START MATERIAL PROVIDED

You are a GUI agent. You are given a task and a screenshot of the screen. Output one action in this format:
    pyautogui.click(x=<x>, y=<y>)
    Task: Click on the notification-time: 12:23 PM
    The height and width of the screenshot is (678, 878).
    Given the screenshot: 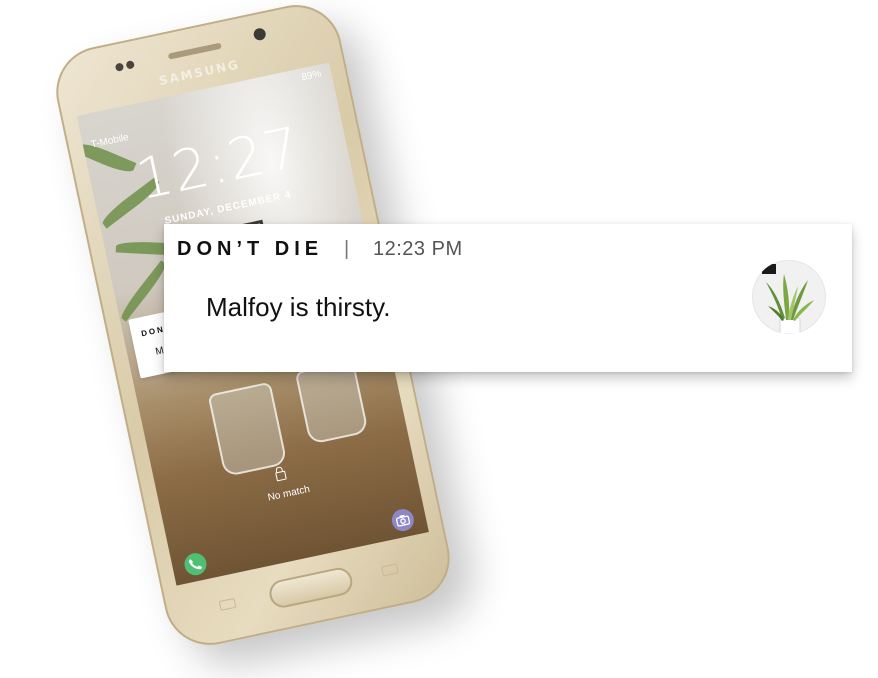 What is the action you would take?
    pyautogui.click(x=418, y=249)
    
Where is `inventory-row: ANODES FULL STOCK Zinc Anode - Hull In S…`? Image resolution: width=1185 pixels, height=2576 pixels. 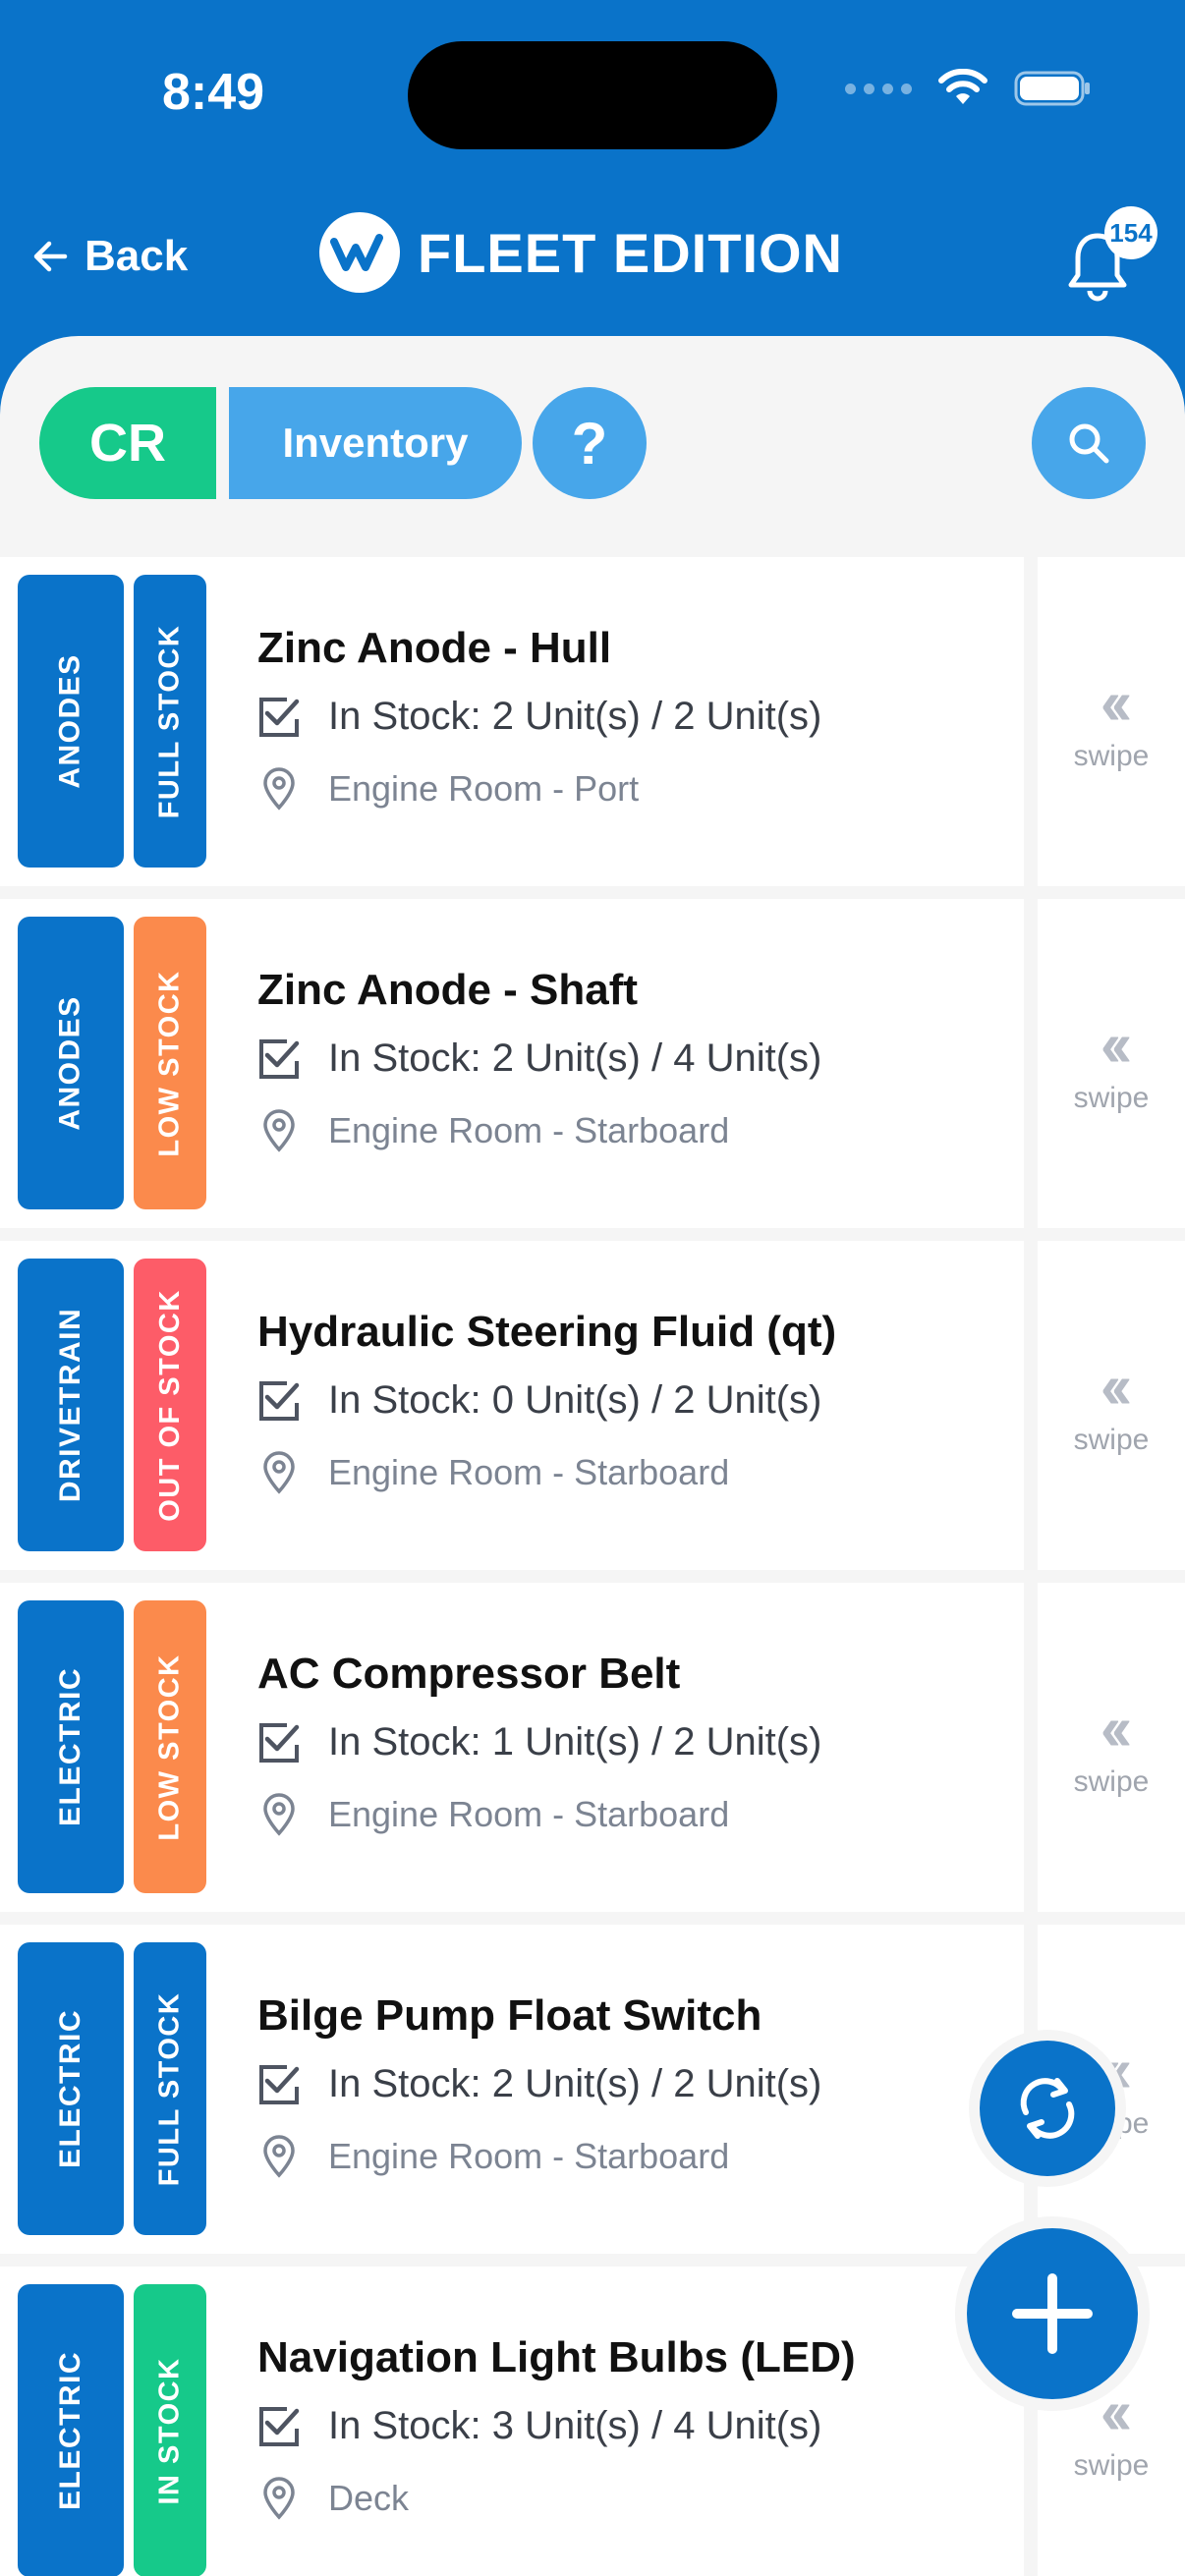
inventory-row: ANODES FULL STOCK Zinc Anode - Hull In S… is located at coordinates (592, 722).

END MATERIAL PROVIDED
START MATERIAL PROVIDED

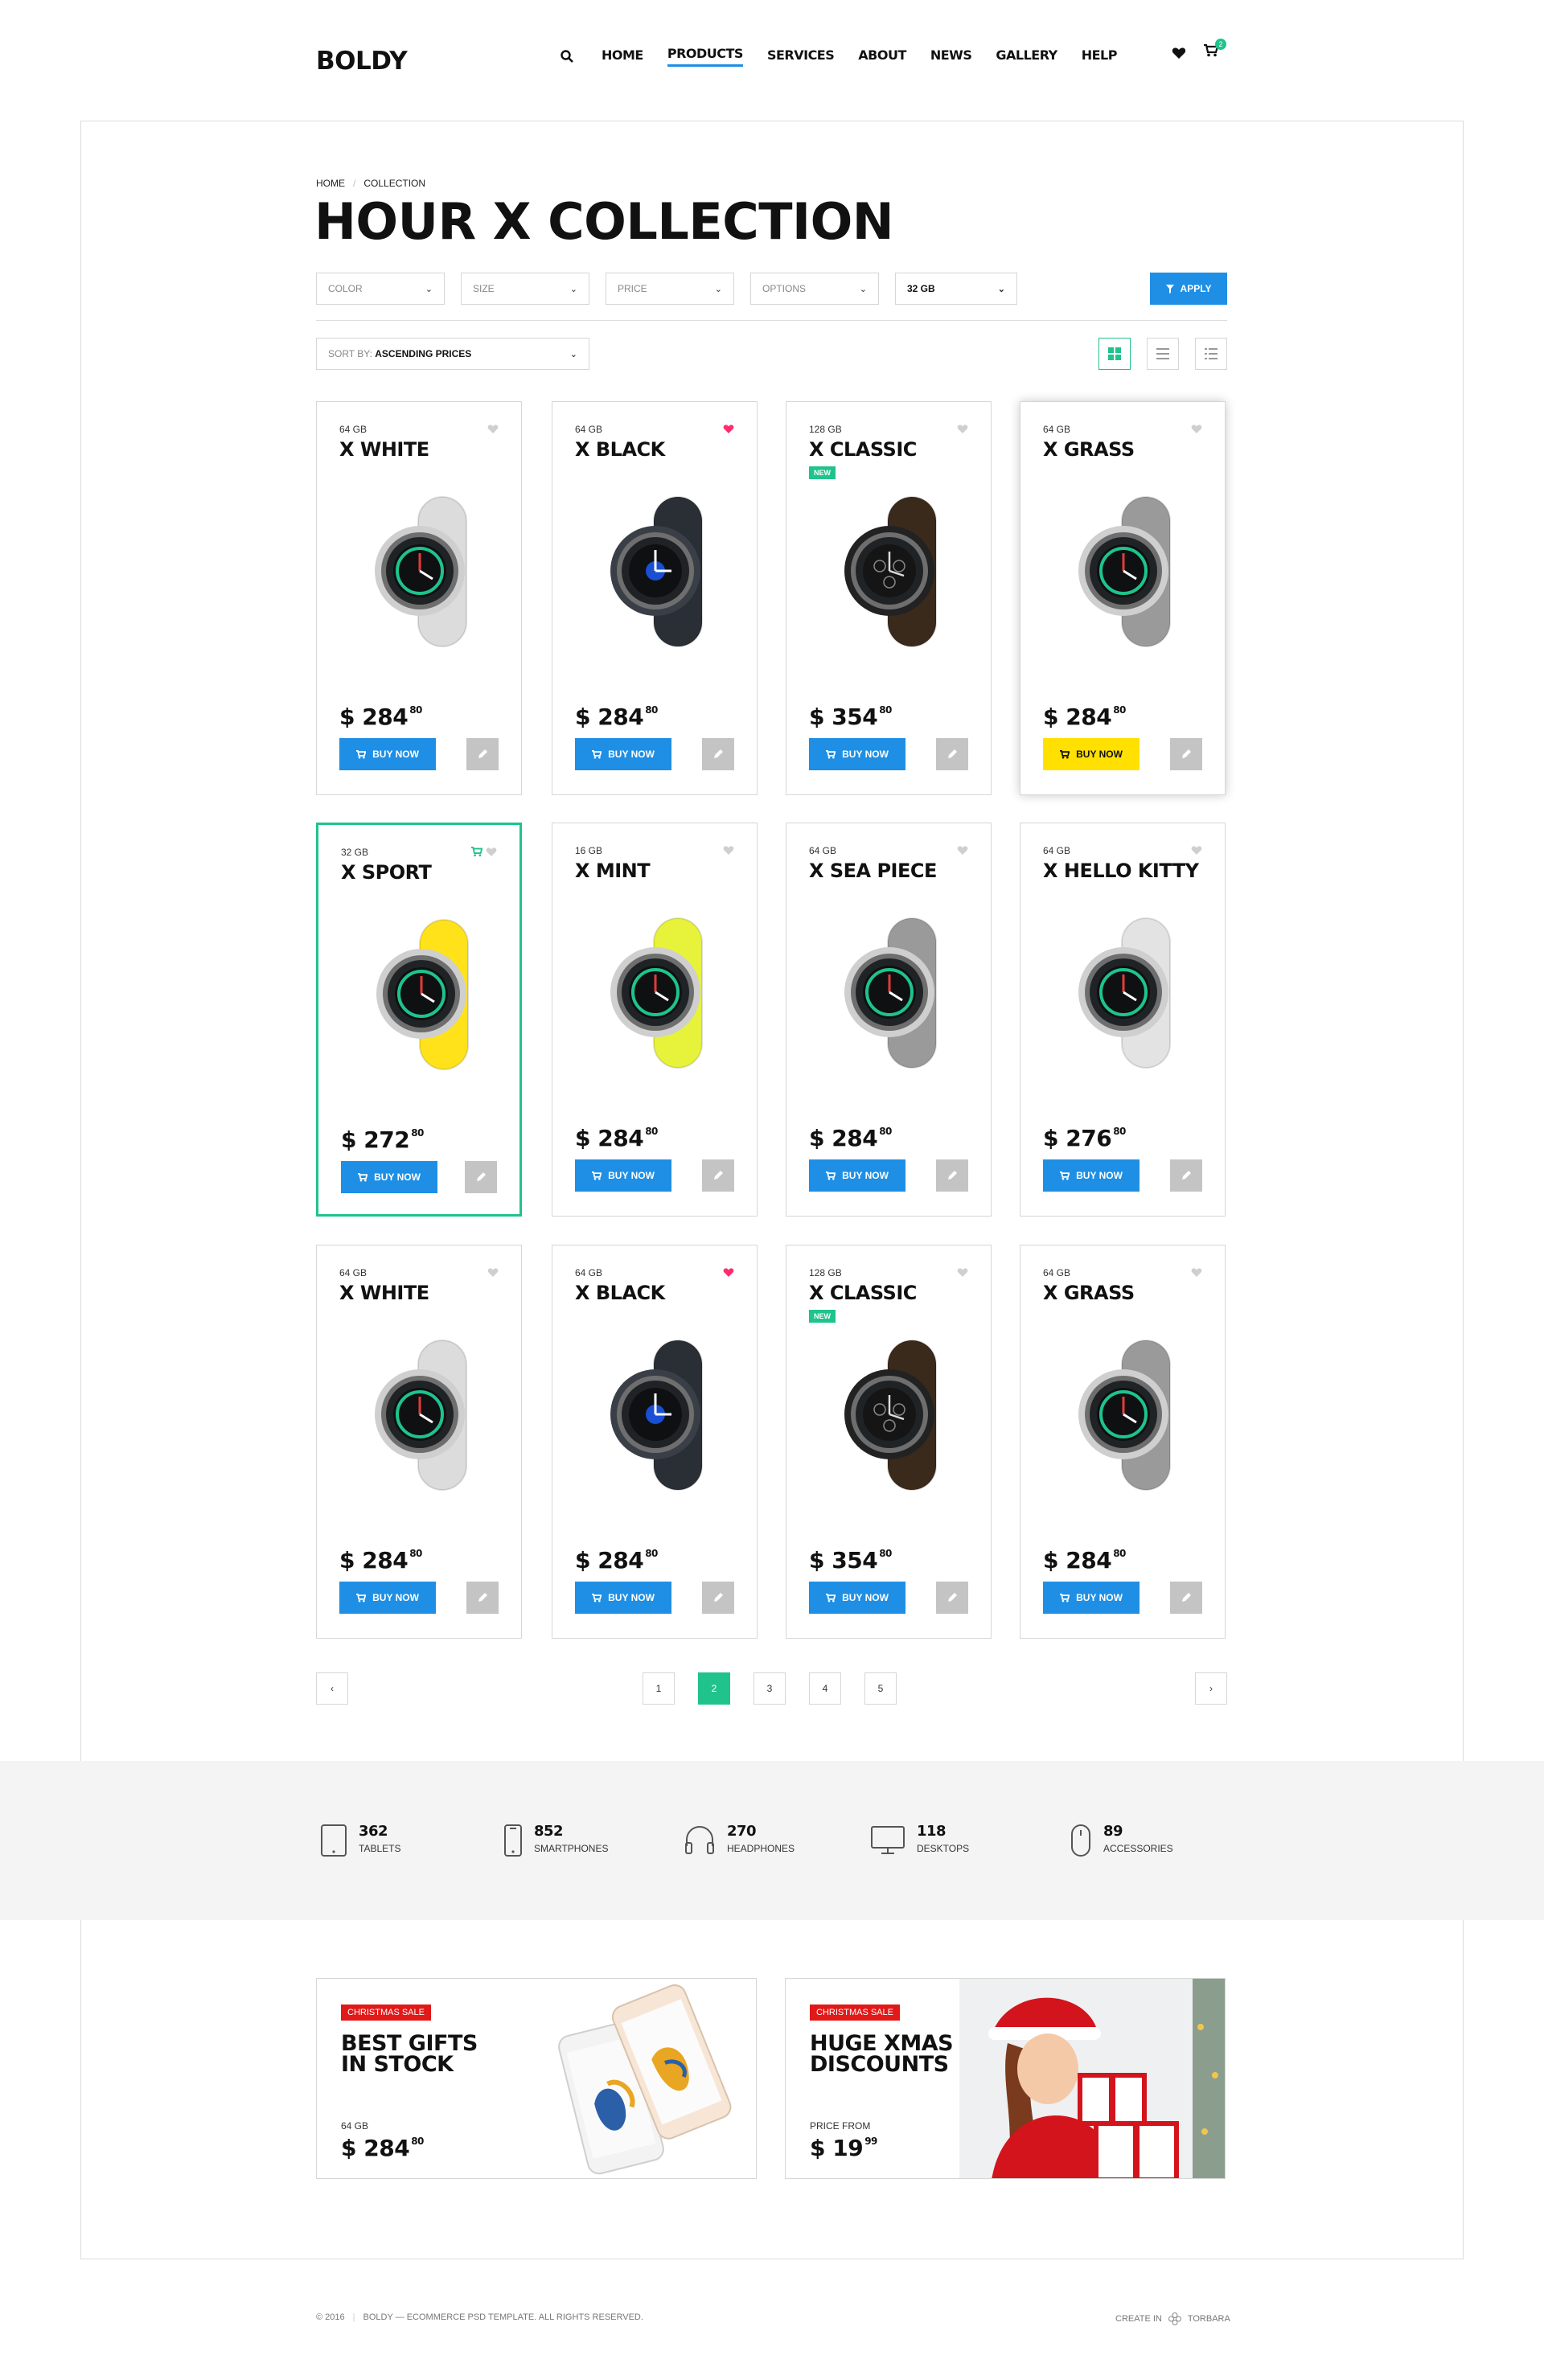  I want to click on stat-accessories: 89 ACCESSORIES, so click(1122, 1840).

END MATERIAL PROVIDED

PROBLEM:
Starting at the line containing "pixels, height=2576 pixels." and ending with the line containing "inventory-row: ANODES FULL STOCK Zinc Anode - Hull In S… is", output those lines verbatim, leaving out the pictures.

RESPONSE TO THIS TASK:
Where is `inventory-row: ANODES FULL STOCK Zinc Anode - Hull In S…`? Image resolution: width=1185 pixels, height=2576 pixels. 
inventory-row: ANODES FULL STOCK Zinc Anode - Hull In S… is located at coordinates (592, 722).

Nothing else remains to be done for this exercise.